● **DIRECTIONS**
Could you return each line below without altering a word?
==== SUPPLIED RECORDS
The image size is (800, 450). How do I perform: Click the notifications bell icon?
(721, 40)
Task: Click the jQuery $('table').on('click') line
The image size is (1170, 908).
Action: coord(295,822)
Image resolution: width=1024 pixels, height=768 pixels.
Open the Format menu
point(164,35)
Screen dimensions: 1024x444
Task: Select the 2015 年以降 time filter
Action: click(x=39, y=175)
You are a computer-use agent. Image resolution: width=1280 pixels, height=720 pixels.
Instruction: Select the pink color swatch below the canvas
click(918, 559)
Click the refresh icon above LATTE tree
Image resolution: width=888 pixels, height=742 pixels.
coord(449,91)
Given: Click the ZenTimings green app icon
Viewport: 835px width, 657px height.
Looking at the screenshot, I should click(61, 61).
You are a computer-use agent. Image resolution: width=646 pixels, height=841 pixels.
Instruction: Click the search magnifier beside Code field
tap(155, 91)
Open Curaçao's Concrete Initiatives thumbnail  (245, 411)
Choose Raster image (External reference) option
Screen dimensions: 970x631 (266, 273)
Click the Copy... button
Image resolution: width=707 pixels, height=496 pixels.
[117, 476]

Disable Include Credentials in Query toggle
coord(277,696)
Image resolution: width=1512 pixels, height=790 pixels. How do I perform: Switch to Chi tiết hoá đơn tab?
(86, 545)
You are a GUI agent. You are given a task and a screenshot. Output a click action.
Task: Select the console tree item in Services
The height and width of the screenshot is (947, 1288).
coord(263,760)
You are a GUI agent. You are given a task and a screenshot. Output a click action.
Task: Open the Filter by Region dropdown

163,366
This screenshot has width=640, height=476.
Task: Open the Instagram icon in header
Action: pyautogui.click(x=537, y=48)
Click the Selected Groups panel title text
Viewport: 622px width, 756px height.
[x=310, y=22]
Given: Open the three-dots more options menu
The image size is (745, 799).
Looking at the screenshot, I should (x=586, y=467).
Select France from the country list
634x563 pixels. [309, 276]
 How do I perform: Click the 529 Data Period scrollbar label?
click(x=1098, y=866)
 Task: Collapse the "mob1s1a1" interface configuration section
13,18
========
● **SOLUTION FOR THIS EXERCISE**
The image size is (800, 450). How do I perform: Click the notifications bell icon?
(721, 40)
Task: Click the jQuery $('table').on('click') line
The image size is (1170, 908).
Action: coord(295,822)
Image resolution: width=1024 pixels, height=768 pixels.
Open the Format menu
point(164,35)
Screen dimensions: 1024x444
Task: Select the 2015 年以降 time filter
Action: click(x=39, y=175)
You are a computer-use agent. Image resolution: width=1280 pixels, height=720 pixels.
Instruction: Select the pink color swatch below the canvas
click(918, 559)
Click the refresh icon above LATTE tree
Image resolution: width=888 pixels, height=742 pixels.
coord(449,91)
Given: Click the ZenTimings green app icon
Viewport: 835px width, 657px height.
Looking at the screenshot, I should click(61, 61).
You are a computer-use agent. Image resolution: width=646 pixels, height=841 pixels.
Instruction: Click the search magnifier beside Code field
tap(155, 91)
Open Curaçao's Concrete Initiatives thumbnail  (245, 411)
Choose Raster image (External reference) option
Screen dimensions: 970x631 (266, 273)
Click the Copy... button
Image resolution: width=707 pixels, height=496 pixels.
[117, 476]

Disable Include Credentials in Query toggle
coord(277,696)
Image resolution: width=1512 pixels, height=790 pixels. How do I perform: Switch to Chi tiết hoá đơn tab?
(86, 545)
You are a GUI agent. You are given a task and a screenshot. Output a click action.
Task: Select the console tree item in Services
The height and width of the screenshot is (947, 1288).
coord(263,760)
You are a GUI agent. You are given a task and a screenshot. Output a click action.
Task: Open the Filter by Region dropdown

163,366
This screenshot has width=640, height=476.
Task: Open the Instagram icon in header
Action: pyautogui.click(x=537, y=48)
Click the Selected Groups panel title text
Viewport: 622px width, 756px height.
[x=310, y=22]
Given: Open the three-dots more options menu
The image size is (745, 799).
Looking at the screenshot, I should (x=586, y=467).
Select France from the country list
634x563 pixels. [309, 276]
 How do I perform: Click the 529 Data Period scrollbar label?
click(x=1098, y=866)
 Task: Collapse the "mob1s1a1" interface configuration section
13,18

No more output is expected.